程紫玉先后给王家家主,老夫人与魏知县等人行了礼。
堆满笑的几人自是亲自起身去止她。
程紫玉未失礼数,从入画手中接过一小木盒,作为晚辈的孝敬献给了今日宴席的主办人王老夫人。
按理,王老夫人出嫁从夫,王家事务轮不上她拍板,可谁叫王家长辈均已过世,整个家族数她辈分最大,加上她儿子魏知县的缘故,所以老夫人在王家依旧是说一不二,说话比家主侄子还要掷地有声。
就如今日,虽是王家的名头开宴,可所有人都心知肚明,实际主办人是王老夫人和魏知县!
此刻,眼尖的夫人们却一眼便瞧见了手捧锦盒的程紫玉那擦碎又带血的掌心,顿时咋咋呼呼,关怀惊呼四起。
“没甚,来时遇上狗了!被狗咬了还被踢了,摔了一大跤!”程紫玉笑得云淡风轻,眼梢余光却在欣赏朱常安那越发僵硬的表情。

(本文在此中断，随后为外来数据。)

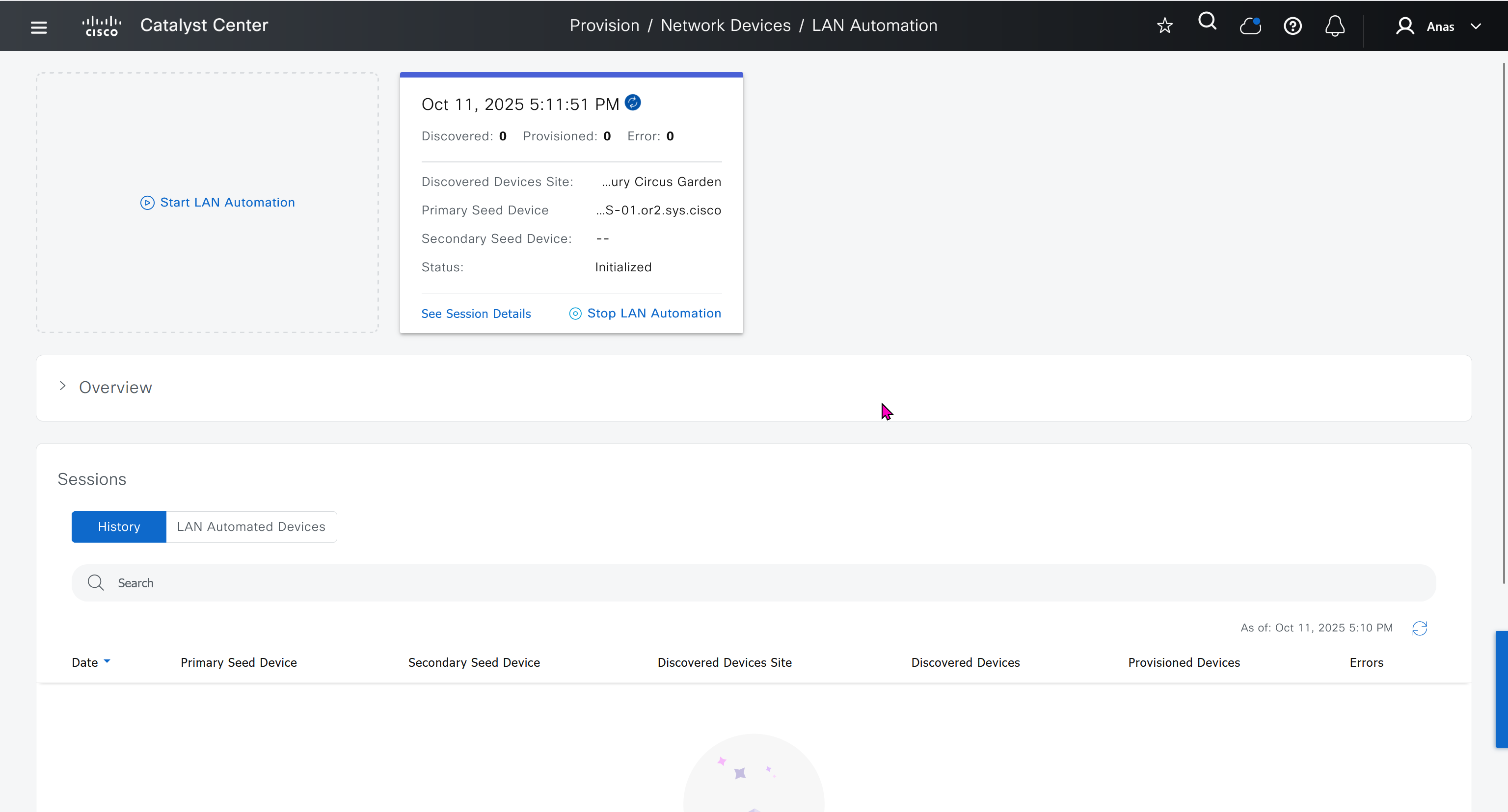Go to Network Devices breadcrumb
This screenshot has height=812, width=1508.
pyautogui.click(x=726, y=26)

“岂有此理!”魏知县第一个发声。“四娘是坐马车来的吧?难道是在王府门前遇上的狗?”
程紫玉尴尬一笑,魏知县顿时挂不住面子了。
王家家主一拍桌子,赶紧撇清。
“王家不曾养狗,想来定是野狗无疑!但发生在王家门前,自是王家考虑照顾不周!管事呢?今日大宴怎能容野狗在王家附近溜达?还不赶紧去,把那野狗找出来!即刻给杖毙了!”
“哎哟哟,怠慢怠慢了!”老夫人也凑上了热闹。她赶紧命了丫头去取药,一脸心疼捧上了程紫玉的手。
“四娘的手可是荆溪第一金贵的手!四娘既是在咱家门前受的伤,咱们便该负起这个责!好在四娘没事,若不然,这可是大罪过了!今日这么多贵客临门,怎容野狗撒野!快去,今日怎么也得给四娘个交代,将那野狗给找出来!”
“大好的日子,何必跟只畜生置气!不值当!”
程紫玉慢悠悠开了口。
“乱吠发疯的畜生罢了,早就夹着尾巴逃了。咱们为它费心,岂不是自贬身价?没大碍的,老夫人别放心上!”
程紫玉自然不是胆大包天,连皇子都敢辱!而是她就要看看,朱常安的肚量决心究竟有多大!
她巴不得此刻的朱四拍案而起,直接与自己撕破了脸,放弃全盘计划,放过程家,滚出荆溪,就此作罢!
不过,朱常安除了面部皮肉时不时颤一下,眸光时不时闪一闪,并无大反应!
为了成就他的大事业,他到底还是忍下来了。他身后的倪老都已经面色如土了,可他却依旧在尽力保持着镇定,只用一下一下的摆扇来掩盖他的愤怒。